EW’s Shelf Life caught up with Leigh Bardugo and author friend Veronica Roth (Divergent) to discuss YA lit and what makes their characters tick!

Veronica-Roth-Leigh-Bardugo

Here’s a pretty spectacular snippet!

The love interests in your books, Tobias/Four and Mal set readers’ hearts aflutter. What qualities do they have that reflect what you look for in real-life partners?

L: I’m about to give the least sexy answer ever. Ready? Mal, and the Darkling, and Sturmhond all have one thing in common: they’re spectacularly competent. They’re really good at what they do. I guess I also love the sense of honor at Mal’s core. He’s someone you’d always want at your back in a fight. I feel like that’s true for Four, too.

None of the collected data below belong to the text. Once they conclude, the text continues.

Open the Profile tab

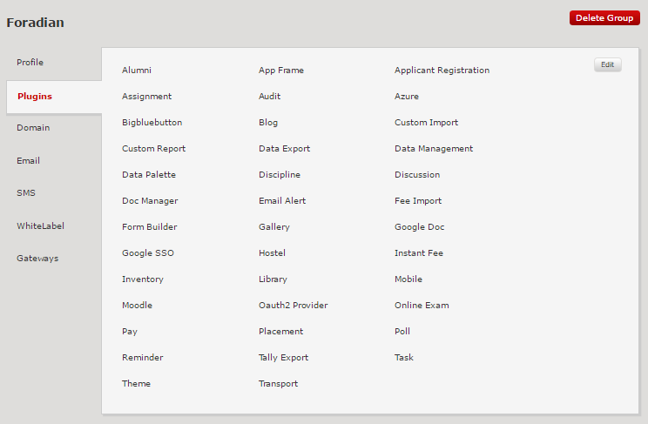point(30,63)
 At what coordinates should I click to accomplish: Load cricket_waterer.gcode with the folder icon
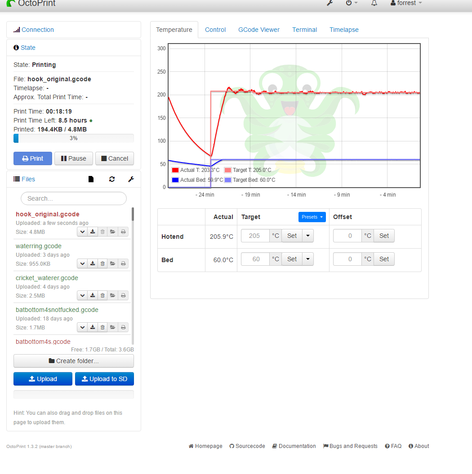pyautogui.click(x=113, y=295)
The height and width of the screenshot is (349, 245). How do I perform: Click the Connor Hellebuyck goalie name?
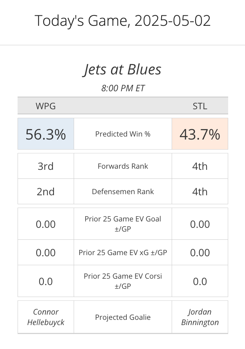[x=46, y=317]
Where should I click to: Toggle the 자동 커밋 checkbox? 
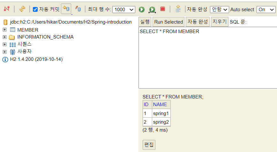pyautogui.click(x=35, y=9)
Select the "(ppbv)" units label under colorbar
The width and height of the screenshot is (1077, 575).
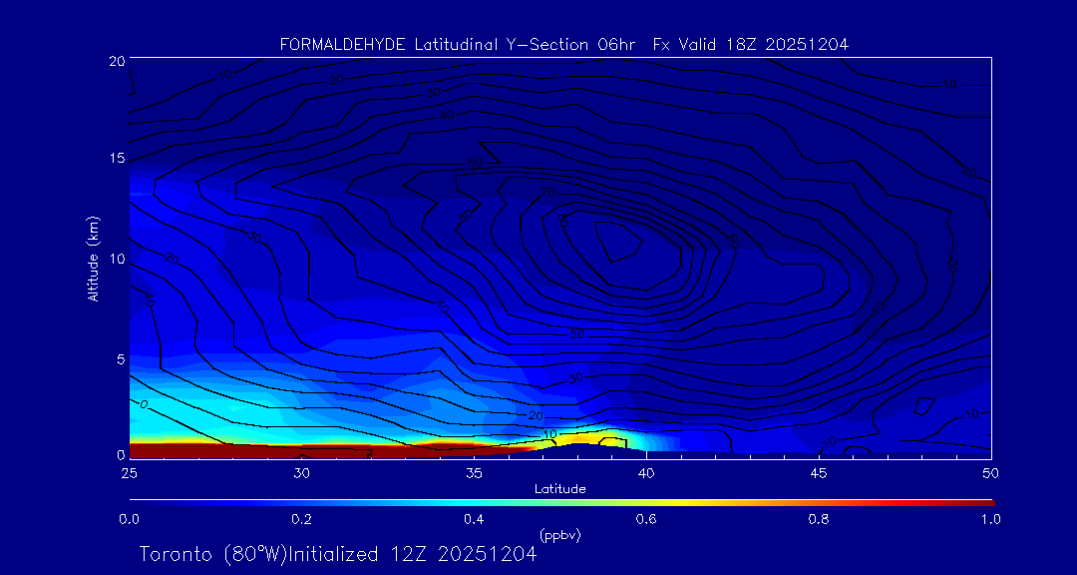[x=559, y=535]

V: I LOVE that answer. I think competence is extremely sexy, actually. And it’s what Tris is attracted to when she sees Four jump on a train for the first time — she admires his physical competence, and the ease with which he does it. I also think something your boys have in common in Shadow and Bone is that they feel like whole people — you don’t spend a lot of time dwelling on their looks, and instead you focus on the things that make them tick, their strengths and their flaws and their desires. That, I think, is what makes them appealing to readers, even if they can’t quite put their fingers on it — they feel real. I tried as hard as I could to make Four feel as real as possible, so this is something I think about a lot.

With Four specifically, he’s always appealed to me because he’s utterly convinced of Tris’s strength even when she isn’t. He respects her and respecting women is sexy, I don’t care what anyone says.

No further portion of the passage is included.